The Silent Aircraft Initiative was a study undertaken by the Cambridge-MIT Institute to discover ways to reduce aircraft noise dramatically, to the point where it would be virtually unnoticeable to people outside the airport perimeter.

== History ==
Launched in November 2003, the program had the support of Rolls-Royce, Boeing and Marshall Aerospace. The study has since been funded by the UK Treasury and industrial partners.

== Steeper descent ==
Part of the study was to examine if a steeper continuous descent into an airport would reduce approach noise levels.

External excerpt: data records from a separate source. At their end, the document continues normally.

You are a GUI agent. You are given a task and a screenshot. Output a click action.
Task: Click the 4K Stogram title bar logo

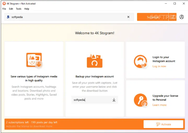(4, 4)
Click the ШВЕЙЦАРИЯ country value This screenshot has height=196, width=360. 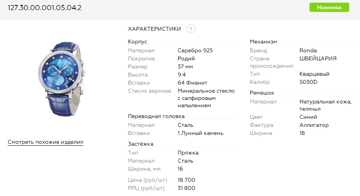318,58
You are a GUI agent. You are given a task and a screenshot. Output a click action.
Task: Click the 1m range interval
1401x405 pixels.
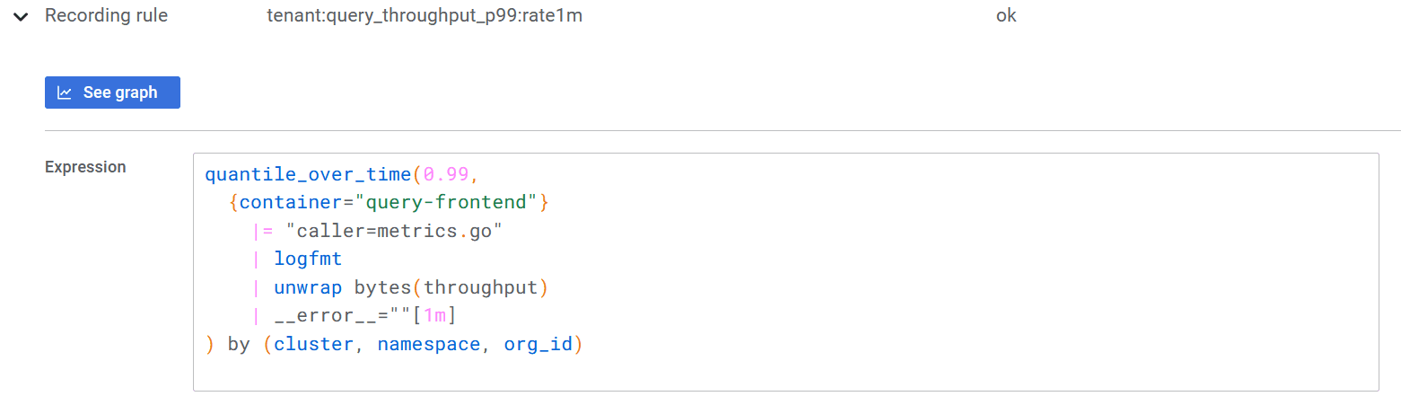(x=434, y=316)
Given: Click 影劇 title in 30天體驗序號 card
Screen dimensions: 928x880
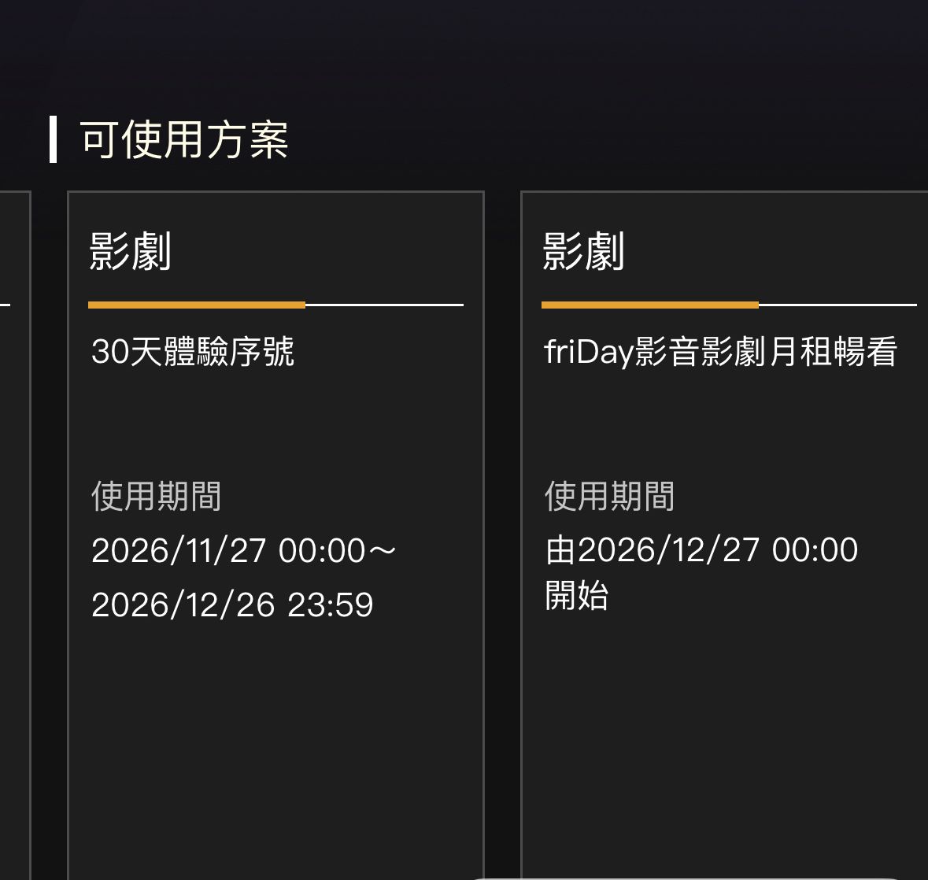Looking at the screenshot, I should tap(130, 252).
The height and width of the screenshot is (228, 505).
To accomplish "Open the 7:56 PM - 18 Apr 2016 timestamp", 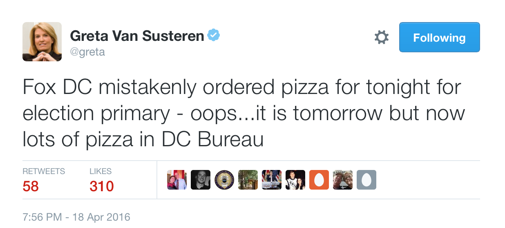I will pyautogui.click(x=76, y=217).
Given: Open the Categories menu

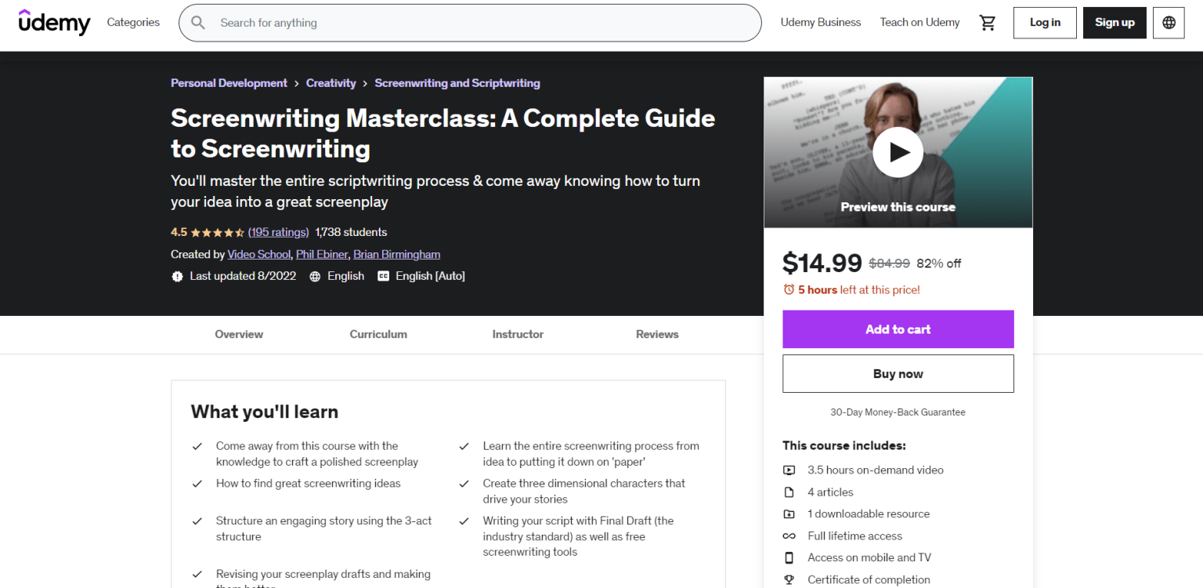Looking at the screenshot, I should pos(133,23).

Theoretical analysis would be backed up by field trials using real jetliners.

== Hull and engine design ==
A major part of the study was to develop jetliner and engine designs that could meet the SAI objectives.

The favoured hull configuration was a blended wing design, with the engines located on the upper surface of the wing, to shield ground observers from the engine noise. Because the blended wing is too shallow to accommodate twin engines, a four-engine configuration was proposed.

The favoured engine configuration was a turbofan with very low specific thrust, i.e. very high ratio of bypass air. This gives a less effective exhaust gas velocity (lower jet noise) and therefore lower efficiency, and can be achieved in the landing phase by using a variable area final nozzle to rematch the fan. Furthermore, acoustic treatment in the intake and exhaust ducting can minimize turbomachinery noise.